When I lived in England people around me were always using the phrase "At the end of the day", which was a real learning curve for me because the only related phrase I'd used was "In the end" and I kept thinking they were referring to an event to take place on a specific day rather than an ultimate outcome.  As in, "At the end of the day, will it matter which of these two press releases we go with? because frankly I'm just counting the hours until I can pick up chips at the tube station, good heavens they are delicious and I can't get them out of my mind."

However, when it comes to paint, there is no question about it: At the end of the day is the right phrase.  Because you can agonize about paint colours for a whole day's worth of angst, and then some, until you realize that

a/ if you want white, every paint company's offerings are pretty close to the same colour once they're on the wall

b/ most cabinet companies (in Canada anyway) offer Benjamin Moore's 'Cloud White' as a standard shade with no extra charge

c/ custom cabinetry is too expensive to be specifying a custom white that will end up looking almost exactly the same as Cloud White

And after you decide on Cloud White for the cabinets that are going to cover most of the walls in a room, however pedestrian and old-hat it may seem after years and years of being the go-to white, it makes sense to paint the walls of that room Cloud White also.  I mean, in our case, we are talking about a few inches, at most two feet, between a cabinet and the next door or window frame. How weird would a dark stripe of blue or gold look on that tiny irregular patch of wall that isn't even balanced by a corresponding patch anywhere else?

And if your floor is a light colour too - doesn't it make sense to keep the unbroken walls of other, cabinet-free rooms kind of airy and peaceful too so the whole house looks like it belongs together?  Especially if your brain is all cluttered up with boring decisions about where to put manifolds and the like?

I'm sure this is why I am fixating on the very very pale off-whites from Benjamin Moore for our bedroom walls.  I did pick some upholstery fabric - also off-white - for this room, so I will eventually narrow my choices to a colour that looks best with it, and since the walls are going to end up looking pale green no matter one I do because of the tint on our windows, I might as well choose one with either a green undertone or a pink one (to neutralize the green).

But omigosh, even within those guidelines, they all look so much the same.  Until you take a photograph and do an autocorrect on the image in your photo-processing software.


Here it is again pre-correction:


MAN autocorrect makes it easier to see the depth of a particular shade, and possibly even the undertone, though of course that might be the software messing with me.

Or you could just look at the whole spectrum with the autocorrect on, and breathe:


Or you could paddle around in the bliss of the names your favourites have been given:


OC24 Wind’s Breath
OC27 Balboa Mist
OC30 Gray Mist
OC31 Fog Mist
OC41 French Canvas
OC42 Old Prairie
OC43 Overcast
OC46 Halo
OC50 November Rain


(Okay, so 'Old Prairie' doesn't exactly sound like a foggy day that you spend at the window wearing muslin and reading Proust over china cups full of steaming tea, but you get the idea.)

(I have never read Proust.  have you?)


Or you could pick some curtain fabric for pity's sake, and match something in that, which is what I really need to do.  But apparently cabbage roses and peonies are not super hugely in fashion at the moment, and since they are what I want and I haven't found one I like from the somewhat limited selection it seems I can afford, I am Still Looking.

(Did you know that some English linen/cotton blend floral decorating fabrics cost as much as six or seven hundred dollars a yard?
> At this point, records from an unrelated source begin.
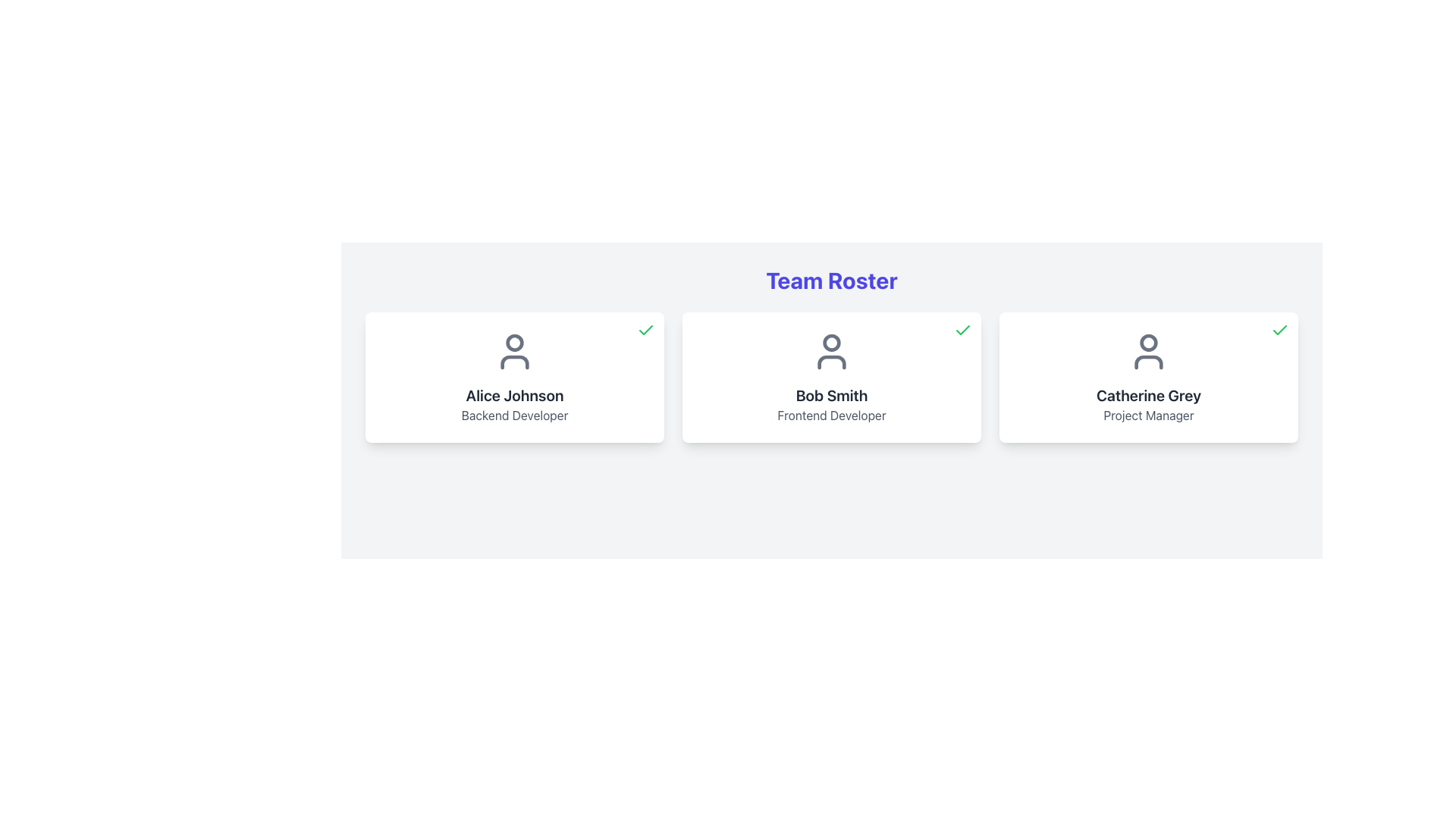  I want to click on the small green checkmark icon located in the top-right corner of the card labeled 'Alice Johnson' with the subtitle 'Backend Developer', so click(645, 329).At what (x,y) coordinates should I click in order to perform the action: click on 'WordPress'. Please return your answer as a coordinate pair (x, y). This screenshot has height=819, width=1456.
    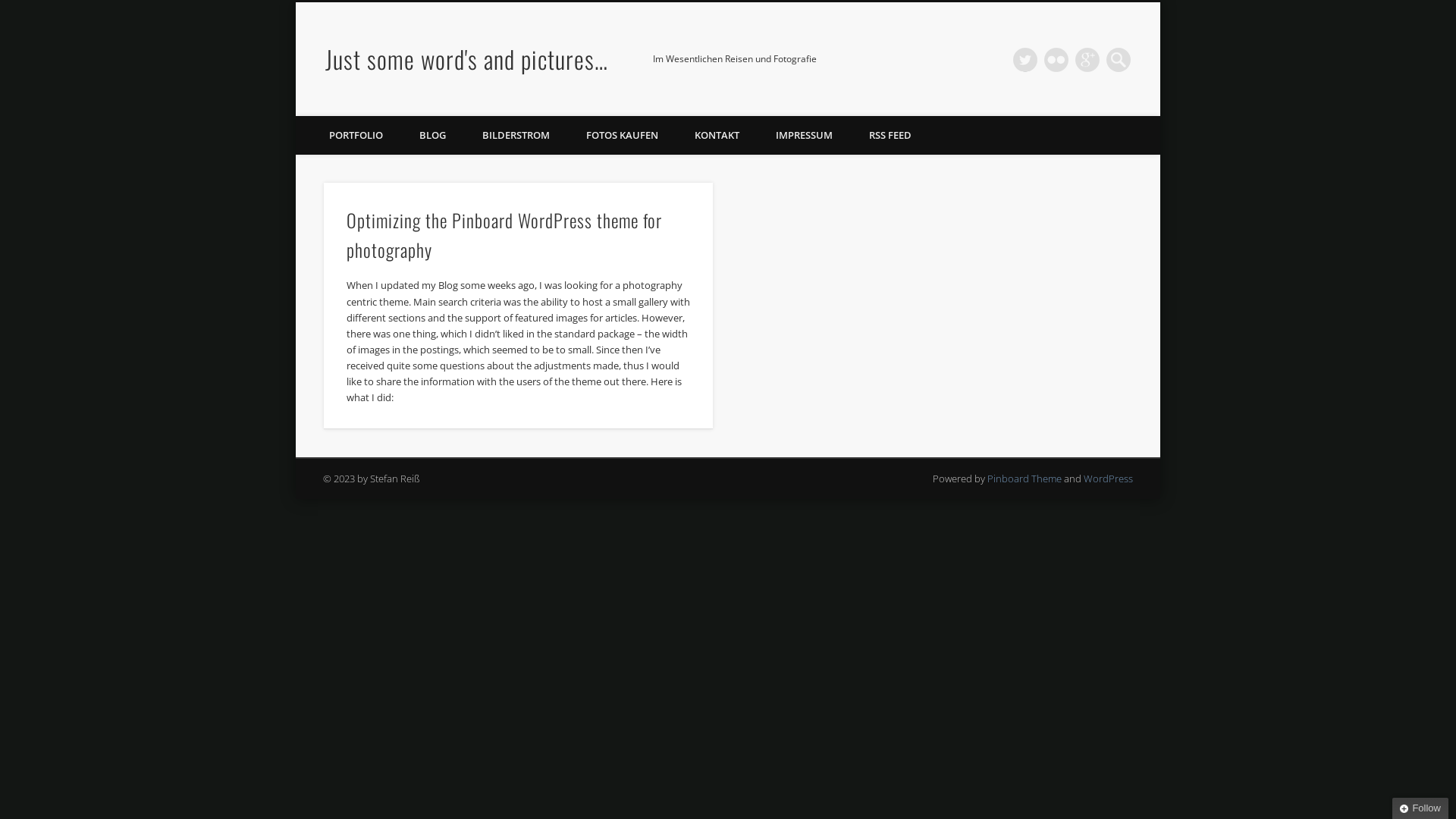
    Looking at the image, I should click on (1083, 479).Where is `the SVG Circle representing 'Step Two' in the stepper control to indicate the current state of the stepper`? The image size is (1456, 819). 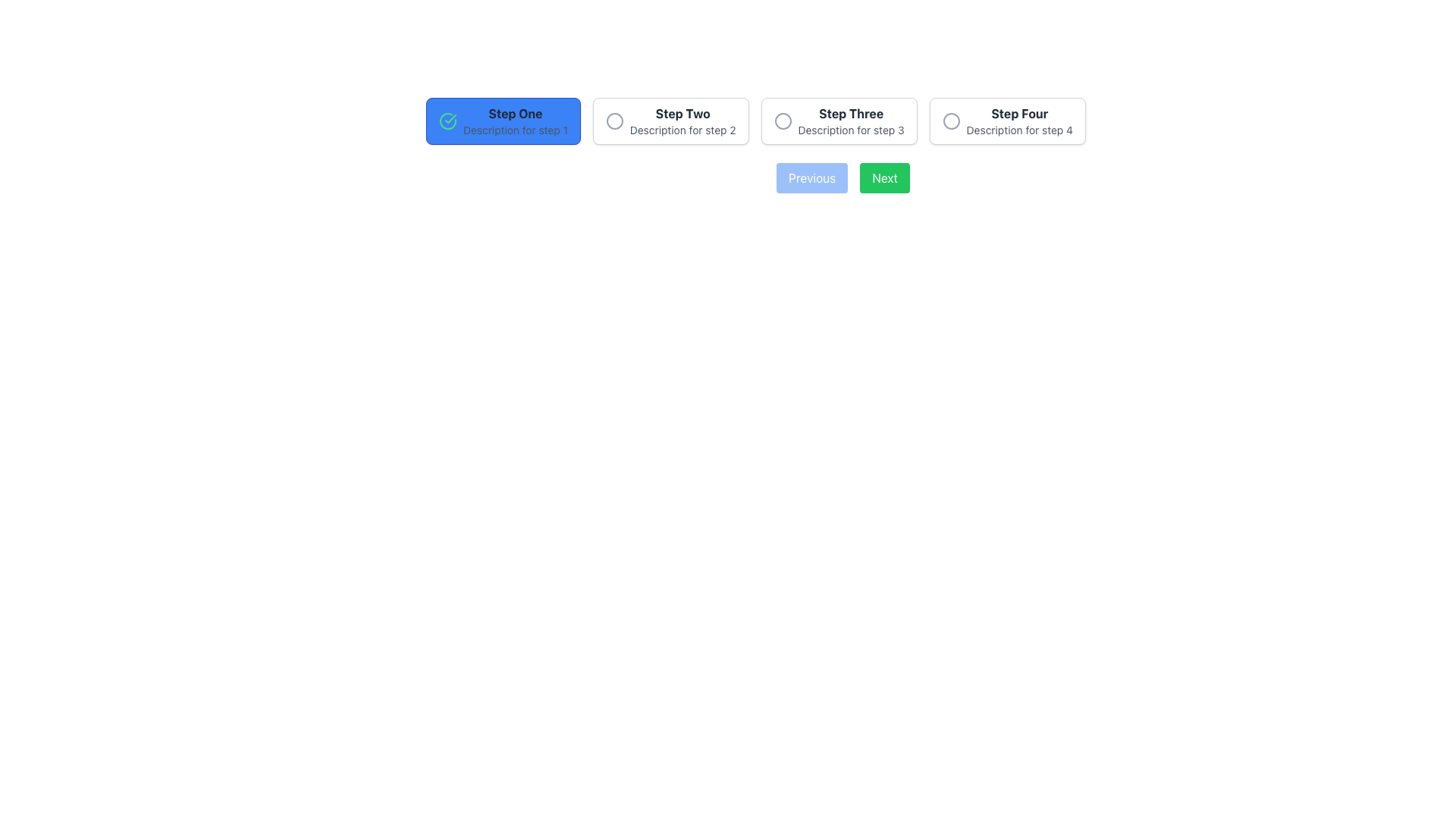 the SVG Circle representing 'Step Two' in the stepper control to indicate the current state of the stepper is located at coordinates (614, 120).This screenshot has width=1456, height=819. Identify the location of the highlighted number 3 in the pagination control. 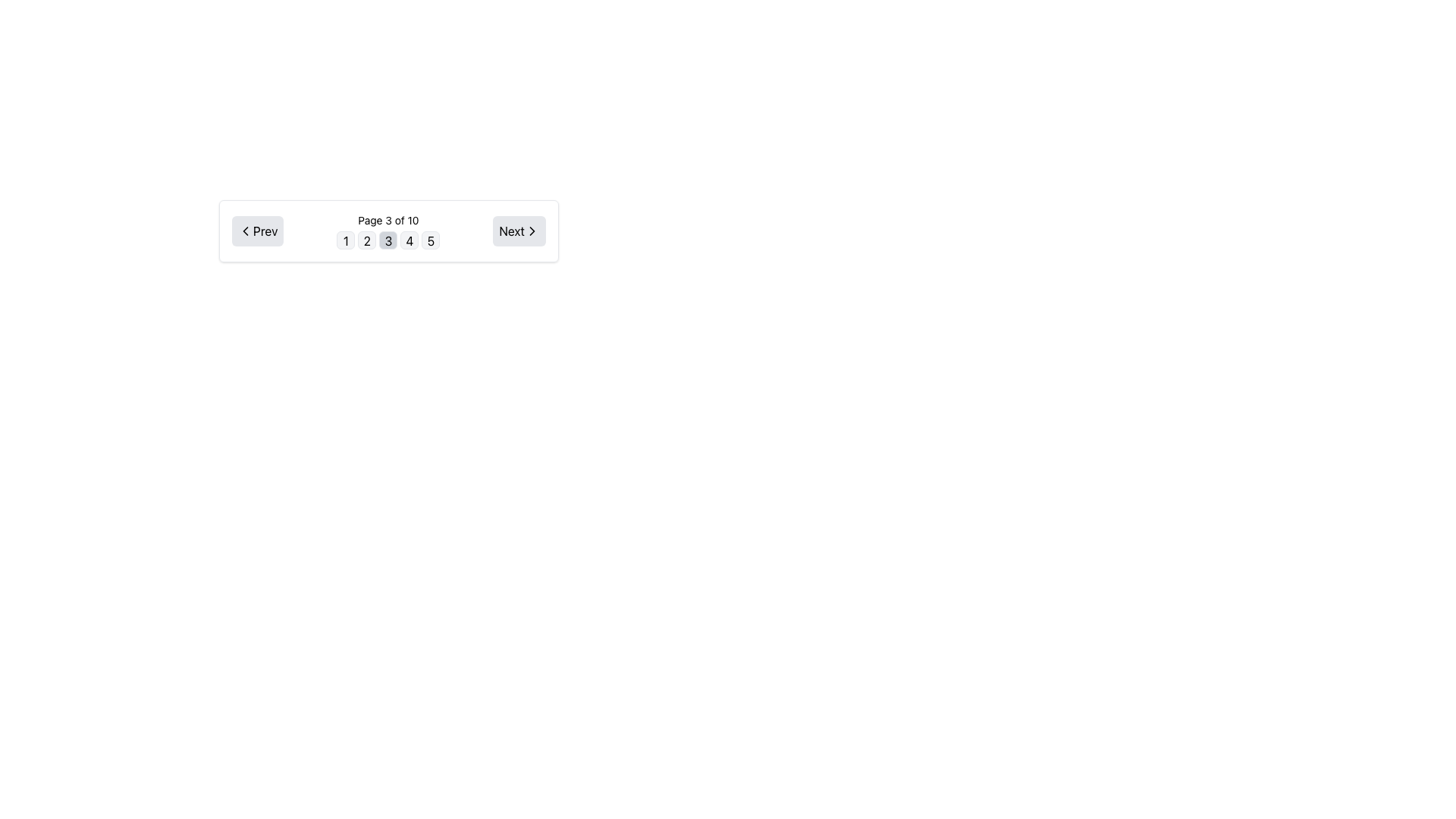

I didn't.  And I'm not going to risk pricing the matching wallpaper now that I do, I can tell you that much.)

Thank goodness Ray's decided it's more urgent to get the floor down and the cabinetry in than it is to paint before that happens, because I have a few more weeks to figure out fabric.


Well, that was a long post! Good bedtime reading, if nothing else, right?

(that was my exit line, but honestly: who can turn down a pale pale green called French Canvas?  I am totally rooting for that one to win.)